Government Departments and Trade Policy Also Affected
The U.S. government “shutdown” crisis further shocks public sector employment. Due to unresolved fiscal disputes in Congress, around 4,000 federal employees were forced to leave in early October, with more positions potentially at risk amid budget negotiation stalemates. Reports suggest the White House budget office is considering additional cuts of 10,000 employees and possibly closing the Consumer Financial Protection Bureau.
Meanwhile, the White House's tariff policies introduce new uncertainties. Many manufacturing and small businesses report that rising import costs and policy fluctuations hinder their production and hiring plans, significantly lowering business confidence. Economists warn that if trade tensions continue to worsen, the U.S. unemployment rate may rise in the coming months.
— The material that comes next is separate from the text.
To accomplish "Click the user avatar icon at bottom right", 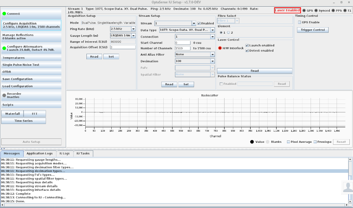I will point(347,187).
Rate Cut Expectations Rise, Market Bets on Fed Shift
The rapid deterioration of the labor market has heightened investor bets on a Federal Reserve rate cut in December. St. Louis Fed President Alberto Musalem stated that given the employment slowdown, a dovish stance from the Fed is "realistic." However, he also cautioned that policymakers need to balance inflation and employment goals to prevent a premature easing from igniting a price pressure rebound.
The Chicago Mercantile Exchange (CME) "FedWatch" tool shows that as of November 7th, the market anticipates a 70.6% probability of a 25-basis-point Fed rate cut in December, with the likelihood of maintaining current rates dropping to less than 30%. Analysts generally believe that if upcoming employment and inflation data remain weak, the rate cut could be formally initiated before year-end.
Economic Outlook Under Pressure, Policy Space Limited
Despite rising expectations for a rate cut, confidence in a soft landing for the U.S. economy is waning. The expansion of layoffs implies that companies have increasingly conservative expectations for future profits and demand. High financing costs and tariff pressures are undermining business expansion willingness.
Economists point out that the Fed's next move will be extremely delicate—too rapid a rate cut could trigger an inflation rebound, while a slow response might lead to further deterioration of the job market. In this policy contest, the "dual balance" of employment and inflation becomes the greatest challenge for the Fed’s year-end decision-making.